Self-harm


self harm word cloud

What is Self-harm?

Self-harm is when somebody intentionally damages or injures their body. It is a way of coping with or expressing overwhelming emotional distress.

Self-harm is more common than many people realise, especially among younger people. In most cases, people who self-harm do it to help them cope with unbearable and overwhelming emotional issues. These issues can lead to a build-up of intense feelings of anger, hopelessness and self-hatred which result from various situations such as:

  • hurtful relationships – such as being bullied, having difficulties at work or school, or having difficult relationships with friends or family
  • trauma – such as physical or sexual abuse, or the death of a close family member or friend
  • mental health conditions – such as depression or borderline personality disorder

Although some people who self-harm are also at a high risk of ending their lives, many people who self-harm do not want to end their lives. In fact, the self-harm may help them cope with emotional distress so they do not feel the need to kill themselves.

There are many different ways people can intentionally harm themselves:

  • cutting or burning their skin
  • punching themselves
  • poisoning themselves with tablets
  • misusing alcohol or drugs
  • deliberately starving themselves (anorexia nervosa) or binge eating (bulimia nervosa)

 

How does Self-harm develop?

When people self-harm they often do so to punish themselves, express their distress or relieve unbearable tension. Self-harm can also be a cry for help.

People often try to keep self-harm a secret because of shame or fear of discovery.

It is thus, often up to close family and friends to notice the signs that may include unexplained injuries and signs of depression or low self-esteem.

Someone who is self-harming can seriously hurt themselves. It is important to approach the subject with care and understanding. Speaking to a qualified professional about the underlying issue is a first step to treatment or therapy that is likely to help them.

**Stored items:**

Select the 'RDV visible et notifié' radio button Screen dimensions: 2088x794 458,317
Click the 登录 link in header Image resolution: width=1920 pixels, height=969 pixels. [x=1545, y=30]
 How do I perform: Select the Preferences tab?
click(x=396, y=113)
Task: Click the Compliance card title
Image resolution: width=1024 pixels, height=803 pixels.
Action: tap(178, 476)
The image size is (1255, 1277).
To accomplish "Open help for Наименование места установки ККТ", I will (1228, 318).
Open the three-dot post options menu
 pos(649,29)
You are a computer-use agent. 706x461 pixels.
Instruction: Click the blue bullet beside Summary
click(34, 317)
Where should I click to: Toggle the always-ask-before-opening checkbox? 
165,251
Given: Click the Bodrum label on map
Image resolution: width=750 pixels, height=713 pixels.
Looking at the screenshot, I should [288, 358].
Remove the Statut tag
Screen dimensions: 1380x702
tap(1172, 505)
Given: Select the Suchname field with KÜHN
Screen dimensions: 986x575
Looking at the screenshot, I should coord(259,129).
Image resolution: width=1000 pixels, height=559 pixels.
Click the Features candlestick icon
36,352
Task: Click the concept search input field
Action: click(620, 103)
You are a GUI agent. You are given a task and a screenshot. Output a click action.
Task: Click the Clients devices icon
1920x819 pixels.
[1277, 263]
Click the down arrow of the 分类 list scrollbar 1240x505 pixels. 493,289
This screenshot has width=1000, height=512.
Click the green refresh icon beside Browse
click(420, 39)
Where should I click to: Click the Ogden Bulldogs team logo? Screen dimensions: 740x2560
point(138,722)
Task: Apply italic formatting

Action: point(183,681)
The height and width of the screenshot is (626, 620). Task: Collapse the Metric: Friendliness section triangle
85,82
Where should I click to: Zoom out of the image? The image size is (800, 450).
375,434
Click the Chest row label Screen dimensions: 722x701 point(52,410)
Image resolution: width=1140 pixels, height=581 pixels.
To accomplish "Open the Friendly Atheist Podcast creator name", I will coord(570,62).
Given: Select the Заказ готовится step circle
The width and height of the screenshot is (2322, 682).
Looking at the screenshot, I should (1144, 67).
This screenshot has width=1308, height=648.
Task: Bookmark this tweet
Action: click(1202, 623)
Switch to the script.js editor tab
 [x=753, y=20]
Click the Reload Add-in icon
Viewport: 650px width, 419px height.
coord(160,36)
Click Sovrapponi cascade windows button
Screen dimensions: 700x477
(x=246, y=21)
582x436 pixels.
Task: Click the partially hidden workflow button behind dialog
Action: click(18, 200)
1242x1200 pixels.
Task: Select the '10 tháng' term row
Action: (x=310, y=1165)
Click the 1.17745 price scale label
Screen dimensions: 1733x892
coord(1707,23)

**Work required:**
Please answer these questions about the self-harm text:
1. Which two mental health conditions does it name?
2. Why do people often keep self-harm a secret?
3. What term does it give for deliberately starving oneself?
Use only the text for your answers.

**Expected answer:**
1. Depression and borderline personality disorder.
2. Because of shame or fear of discovery.
3. Anorexia nervosa.